You can download and peruse the entire suite of test results for yourself, but the short-and-sweet summary is that I discerned no performance degradation from either drive when they were simultaneously doing write or read operations. It's one thing to do the math and conceptually convince yourself that something's possible; it's another thing entirely to see it happen right in front of your eyes. Impressive. Very impressive.

 



Now that I know the WD Thunderbolt Duo is software RAID-based, I'm curious to fire it up with Windows 7, running natively on the Mac mini via Boot Camp. I should be able to RAID-configure it using Windows' Computer Management utility (specifically via the Disk Management section of the program). 

Speaking of the GoFlex Desk, I'm also curious to tether multiple Seagate drives together via Thunderbolt, RAID them together using the O/S-supplied software, and see how their effective performance compares against that of the more integrated Thunderbolt Duo alternative. Amazon currently lists the 4 TByte Thunderbolt Duo at $550. Both Newegg and Staples, on the other hand, recently had the 2 TByte GoFlex Desk, complete with USB 3 dock, for $110.
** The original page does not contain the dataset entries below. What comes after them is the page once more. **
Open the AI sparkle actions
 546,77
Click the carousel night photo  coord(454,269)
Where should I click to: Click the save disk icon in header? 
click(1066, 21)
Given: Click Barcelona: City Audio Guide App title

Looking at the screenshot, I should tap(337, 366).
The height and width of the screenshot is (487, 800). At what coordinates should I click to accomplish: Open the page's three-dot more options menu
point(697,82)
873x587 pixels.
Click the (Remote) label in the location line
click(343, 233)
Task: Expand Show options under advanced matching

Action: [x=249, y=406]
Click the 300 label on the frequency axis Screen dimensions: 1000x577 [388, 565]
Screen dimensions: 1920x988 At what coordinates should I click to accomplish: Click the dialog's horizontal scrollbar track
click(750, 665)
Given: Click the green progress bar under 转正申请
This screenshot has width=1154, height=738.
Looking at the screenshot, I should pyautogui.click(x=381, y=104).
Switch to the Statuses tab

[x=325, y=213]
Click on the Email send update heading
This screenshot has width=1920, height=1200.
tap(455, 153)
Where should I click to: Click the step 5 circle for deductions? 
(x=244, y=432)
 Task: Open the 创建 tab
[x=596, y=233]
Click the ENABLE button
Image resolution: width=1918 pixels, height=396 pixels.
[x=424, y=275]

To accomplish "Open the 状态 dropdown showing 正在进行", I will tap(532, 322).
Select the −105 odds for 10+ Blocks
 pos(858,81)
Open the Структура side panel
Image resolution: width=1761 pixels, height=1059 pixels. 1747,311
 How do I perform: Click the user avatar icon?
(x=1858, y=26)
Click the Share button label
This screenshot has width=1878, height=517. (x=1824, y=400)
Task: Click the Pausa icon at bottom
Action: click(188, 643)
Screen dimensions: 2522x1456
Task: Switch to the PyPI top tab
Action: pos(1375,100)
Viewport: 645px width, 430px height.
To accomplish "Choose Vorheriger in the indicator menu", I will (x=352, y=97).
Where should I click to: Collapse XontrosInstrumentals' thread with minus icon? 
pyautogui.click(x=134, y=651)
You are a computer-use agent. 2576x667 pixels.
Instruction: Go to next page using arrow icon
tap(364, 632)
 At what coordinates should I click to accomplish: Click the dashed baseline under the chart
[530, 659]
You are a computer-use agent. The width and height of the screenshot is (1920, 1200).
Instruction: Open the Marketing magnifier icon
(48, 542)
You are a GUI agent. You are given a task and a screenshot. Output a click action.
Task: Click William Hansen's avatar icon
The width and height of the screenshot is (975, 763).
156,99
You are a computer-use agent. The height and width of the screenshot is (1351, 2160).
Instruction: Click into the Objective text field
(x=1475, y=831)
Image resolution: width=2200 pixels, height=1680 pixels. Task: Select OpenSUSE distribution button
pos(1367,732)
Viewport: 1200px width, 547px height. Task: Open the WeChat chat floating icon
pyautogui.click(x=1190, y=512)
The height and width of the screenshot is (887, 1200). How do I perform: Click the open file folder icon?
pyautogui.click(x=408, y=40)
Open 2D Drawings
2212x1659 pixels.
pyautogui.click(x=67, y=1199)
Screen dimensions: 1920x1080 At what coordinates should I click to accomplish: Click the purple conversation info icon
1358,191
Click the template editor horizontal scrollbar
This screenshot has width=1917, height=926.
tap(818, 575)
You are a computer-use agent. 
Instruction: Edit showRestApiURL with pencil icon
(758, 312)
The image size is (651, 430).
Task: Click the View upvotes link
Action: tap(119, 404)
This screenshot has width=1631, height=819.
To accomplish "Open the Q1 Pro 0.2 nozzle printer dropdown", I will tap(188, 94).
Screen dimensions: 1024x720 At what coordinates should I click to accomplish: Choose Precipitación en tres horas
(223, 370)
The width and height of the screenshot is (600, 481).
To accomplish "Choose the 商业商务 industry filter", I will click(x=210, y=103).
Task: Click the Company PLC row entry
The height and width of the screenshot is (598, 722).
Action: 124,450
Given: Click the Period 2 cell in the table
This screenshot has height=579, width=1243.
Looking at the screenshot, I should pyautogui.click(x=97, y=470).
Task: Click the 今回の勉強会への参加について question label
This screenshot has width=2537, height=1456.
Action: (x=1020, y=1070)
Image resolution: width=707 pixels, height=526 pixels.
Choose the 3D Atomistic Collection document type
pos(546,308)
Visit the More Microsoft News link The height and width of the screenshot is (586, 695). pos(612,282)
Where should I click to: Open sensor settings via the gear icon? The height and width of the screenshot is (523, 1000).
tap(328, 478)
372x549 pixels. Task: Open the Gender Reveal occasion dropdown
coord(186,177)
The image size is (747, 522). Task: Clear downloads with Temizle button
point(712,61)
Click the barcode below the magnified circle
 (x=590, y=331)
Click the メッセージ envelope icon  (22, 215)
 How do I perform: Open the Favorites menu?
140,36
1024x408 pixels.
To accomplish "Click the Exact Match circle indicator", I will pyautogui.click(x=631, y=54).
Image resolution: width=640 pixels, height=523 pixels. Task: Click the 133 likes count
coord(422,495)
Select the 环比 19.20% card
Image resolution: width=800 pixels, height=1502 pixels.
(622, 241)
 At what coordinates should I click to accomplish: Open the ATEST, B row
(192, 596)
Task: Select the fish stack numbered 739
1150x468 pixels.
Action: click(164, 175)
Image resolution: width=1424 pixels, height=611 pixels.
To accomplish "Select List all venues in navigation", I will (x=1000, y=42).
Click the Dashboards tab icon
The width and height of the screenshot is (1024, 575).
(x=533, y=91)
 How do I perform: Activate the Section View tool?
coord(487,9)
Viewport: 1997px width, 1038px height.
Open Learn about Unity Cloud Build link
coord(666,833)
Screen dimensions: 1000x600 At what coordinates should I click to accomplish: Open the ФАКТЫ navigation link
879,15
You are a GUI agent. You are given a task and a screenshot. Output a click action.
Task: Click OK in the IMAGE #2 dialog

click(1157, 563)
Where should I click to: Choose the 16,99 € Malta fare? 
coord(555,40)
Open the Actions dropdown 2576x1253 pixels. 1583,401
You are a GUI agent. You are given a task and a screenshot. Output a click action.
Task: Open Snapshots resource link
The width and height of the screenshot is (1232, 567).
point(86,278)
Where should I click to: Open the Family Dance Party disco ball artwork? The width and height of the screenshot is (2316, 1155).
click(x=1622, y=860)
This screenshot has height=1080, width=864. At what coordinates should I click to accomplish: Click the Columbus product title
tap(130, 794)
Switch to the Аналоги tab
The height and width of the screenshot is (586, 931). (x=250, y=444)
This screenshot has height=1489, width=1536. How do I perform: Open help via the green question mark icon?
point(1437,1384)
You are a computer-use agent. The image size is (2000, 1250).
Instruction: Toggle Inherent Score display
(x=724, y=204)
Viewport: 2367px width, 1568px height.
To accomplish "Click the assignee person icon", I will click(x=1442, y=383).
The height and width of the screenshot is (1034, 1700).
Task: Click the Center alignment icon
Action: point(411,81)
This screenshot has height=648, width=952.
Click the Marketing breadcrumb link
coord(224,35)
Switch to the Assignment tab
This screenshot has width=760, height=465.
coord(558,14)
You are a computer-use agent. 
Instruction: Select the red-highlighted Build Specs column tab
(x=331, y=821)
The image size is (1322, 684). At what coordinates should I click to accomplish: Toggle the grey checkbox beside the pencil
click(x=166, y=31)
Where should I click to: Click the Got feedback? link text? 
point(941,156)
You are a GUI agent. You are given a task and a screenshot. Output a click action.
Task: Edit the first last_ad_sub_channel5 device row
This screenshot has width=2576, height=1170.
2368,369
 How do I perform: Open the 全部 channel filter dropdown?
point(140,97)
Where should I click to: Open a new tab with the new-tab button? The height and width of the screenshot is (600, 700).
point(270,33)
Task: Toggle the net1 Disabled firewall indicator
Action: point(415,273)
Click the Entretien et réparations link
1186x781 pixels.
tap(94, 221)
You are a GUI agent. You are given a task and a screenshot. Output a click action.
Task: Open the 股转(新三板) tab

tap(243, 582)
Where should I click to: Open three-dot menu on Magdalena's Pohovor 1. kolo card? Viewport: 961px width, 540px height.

At $190 for each Thunderbolt Adapter, a two-drive plus two-adapter Seagate combo currently isn't cost-effective compared to the Thunderbolt Duo, especially considering that the Seagate setup requires a second Thunderbolt cable at $49 from Apple. Should Thunderbolt Adapter prices notably drop, however, or should Seagate begin selling a drive-plus-Thunderbolt Adapter kit, the dual-Seagate drive solution would be more compelling from a pricing standpoint, and its faster-RPM HDD heart might deliver higher performance than the WD alternative to boot.

And of course there's also USB 3. My Mac mini doesn't support it, and there's no place for me to drop a USB 3 expansion module into this particular system. My Mac Pro, on the other hand, has plenty of spare PCI Express expansion slots, but no Thunderbolt capabilities. So in order to test one versus the other on the same platform, I'm clearly going to need some new system hardware. Fortunately, my birthday was a few days ago...and I'm not opposed to buying myself a present, even after-the-fact...

As mentioned on the previous page, I've assembled a ZIP'd archive of directories containing both graph screenshots and text reports of all the AJA System Test iterations I ran, which you can download here. Comments are as always welcomed.

It's liberating to work with an external HDD that isn't performance-hampered versus its internal bus-tethered counterpart. That's what a high-speed interface such as Thunderbolt delivers. And unlike with eSATA, you can use that same port to connect up a high-resolution display, too. Windows-preferring folks who want to tap into Thunderbolt's potential are currently hardware-hampered; pretty your only option (aside from a few Ultrabooks) is to buy a Mac and a copy of Windows, and install the latter using Boot Camp.